At Jil Sander, the creative director shift points to the volatility that could ensue. Creative directors Luke and Lucie Meier’s departure at the brand’s Milan Fashion Week show was expected to herald a new chapter for the brand, but the fallout has already begun. According to a Substack post by fashion publication 1 Granary, firings have started within the company since their exit. No replacements have been announced yet. It’s reminiscent of the restructuring seen at Burberry when Daniel Lee arrived, bringing in an almost entirely new team and overhauling everything from branding to manufacturing processes. 

Morency pointed out that these creative lead transitions often introduce massive operational challenges. “It’s a whole new way of working: factories, teams, supply chains, cost structures, set designs, marketing,” he said.

Ultimately, the industry is at a crossroads.

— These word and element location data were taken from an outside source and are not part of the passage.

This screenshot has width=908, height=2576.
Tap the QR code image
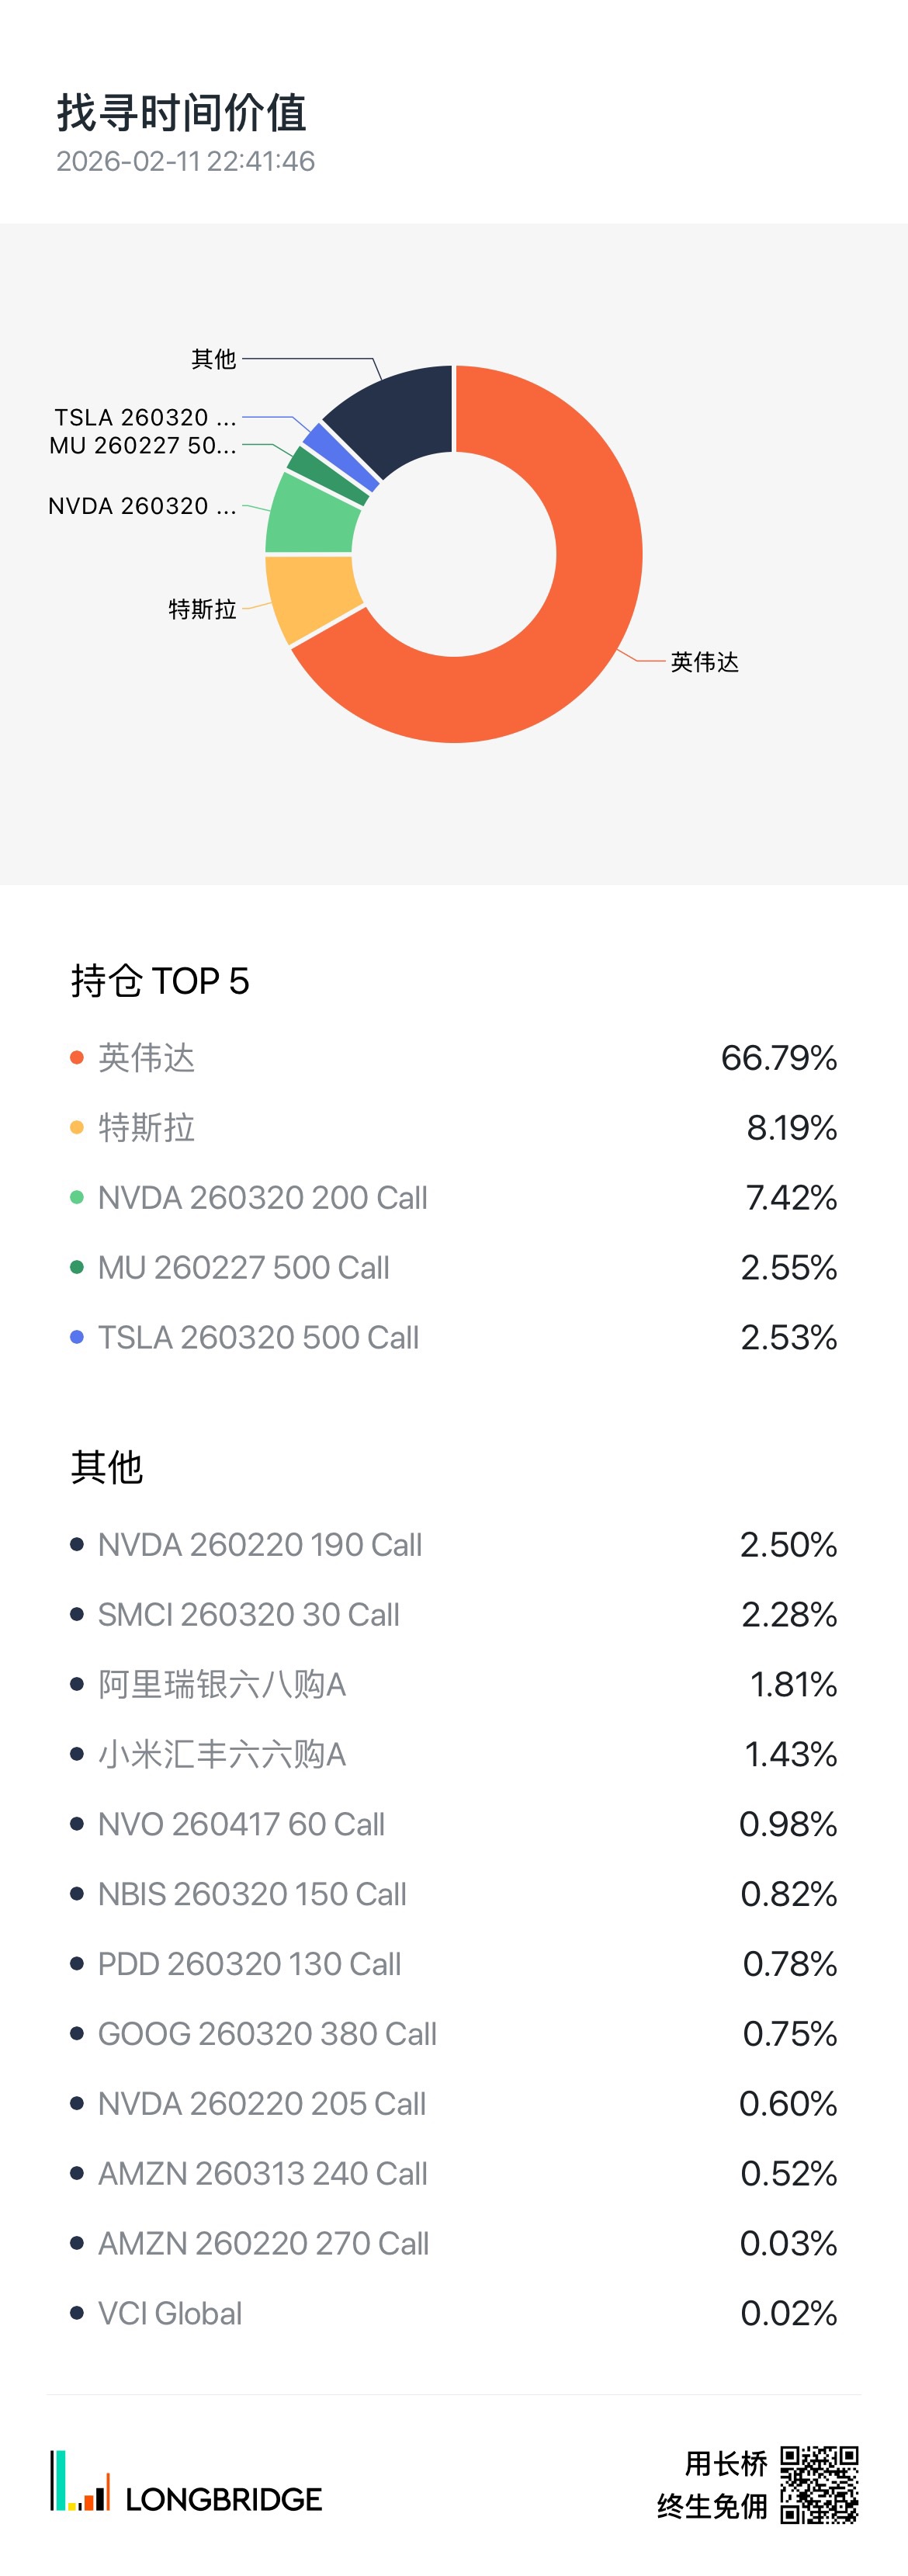point(819,2485)
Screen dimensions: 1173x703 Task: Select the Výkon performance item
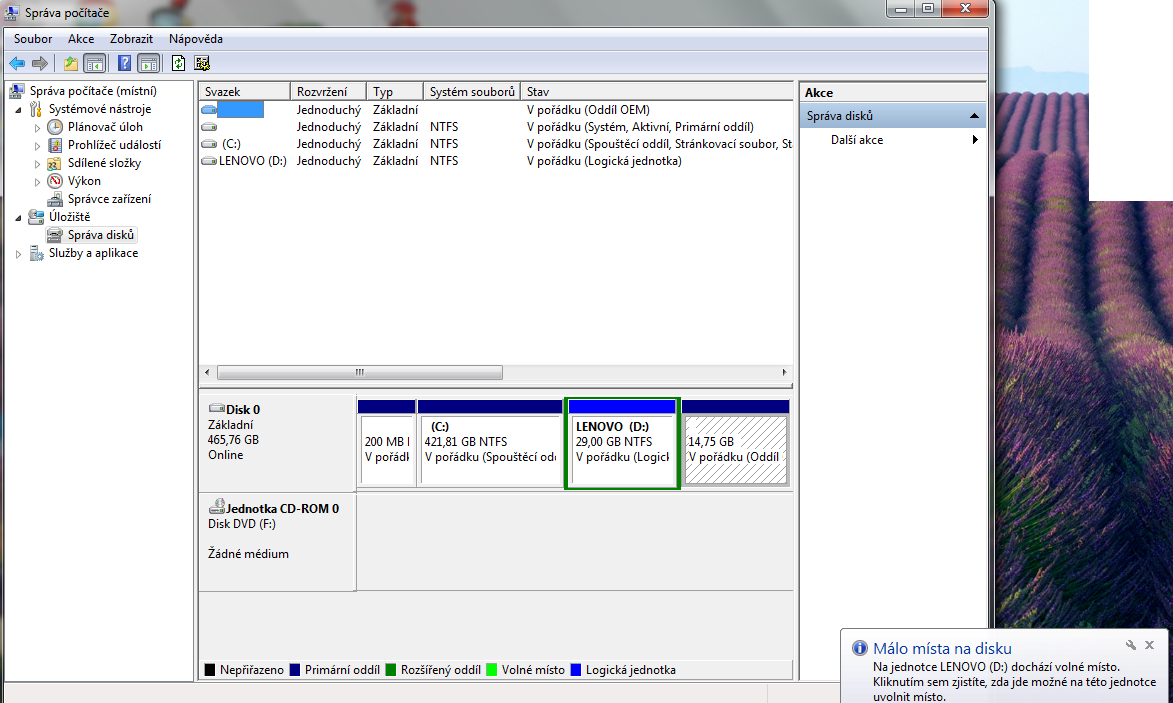(x=84, y=181)
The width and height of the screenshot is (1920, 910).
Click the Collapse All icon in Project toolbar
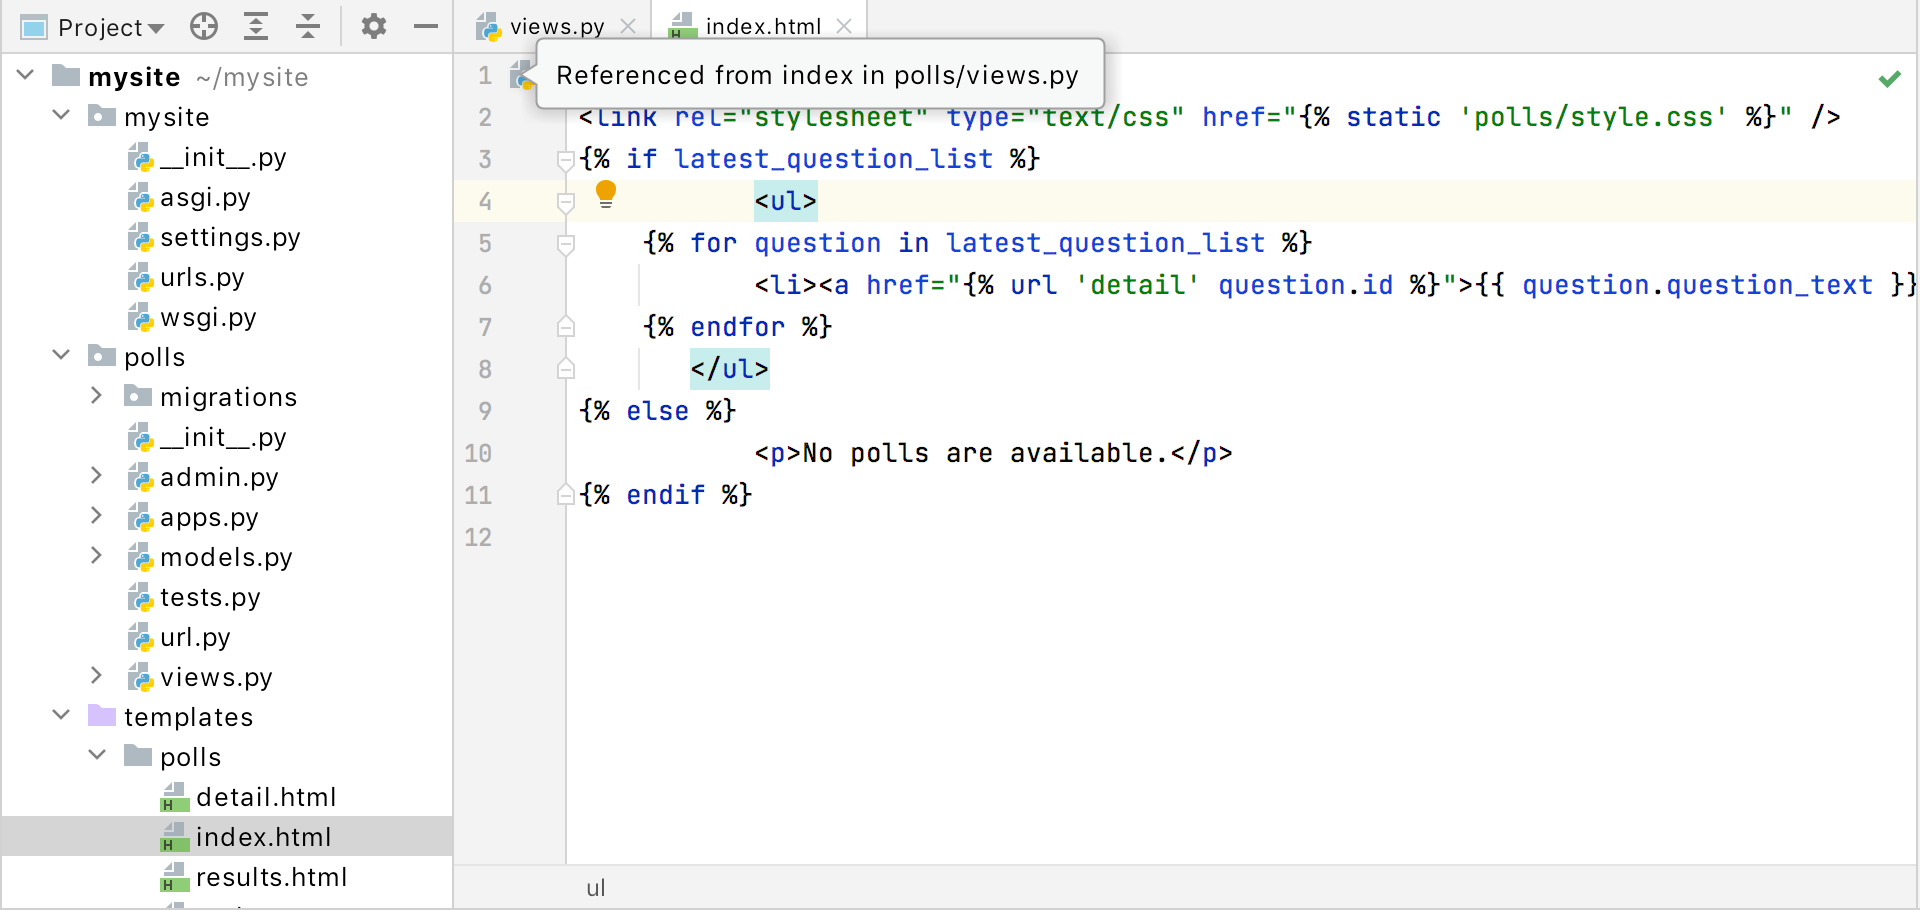308,26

Some of luxury’s biggest companies are coming back from luxury’s tough year. ​​In 2024, Kering reported a 12% decline in fourth-quarter sales to €4.39 billion ( $4.8 billion), with Gucci’s revenue dropping 24% to €1.92 billion ($2.1 billion), leading to a 46% decrease in the group’s operating income to €2.55 billion ($2.8 billion). And LVMH reported a 1% increase in full-year revenue to €84.7 billion ($92.8 billion), but faced a 14% decline in operating income.

But what’s emerging is a return to artisanal craftsmanship, as seen in Ackermann for Tom Ford and Julian Klausner for Dries.

“For that price point, customers are now expecting artisanal, handcrafted, handmade, good-quality designs,” said Mullaney-Page, harking back to the way luxury used to be perceived in the 1990s.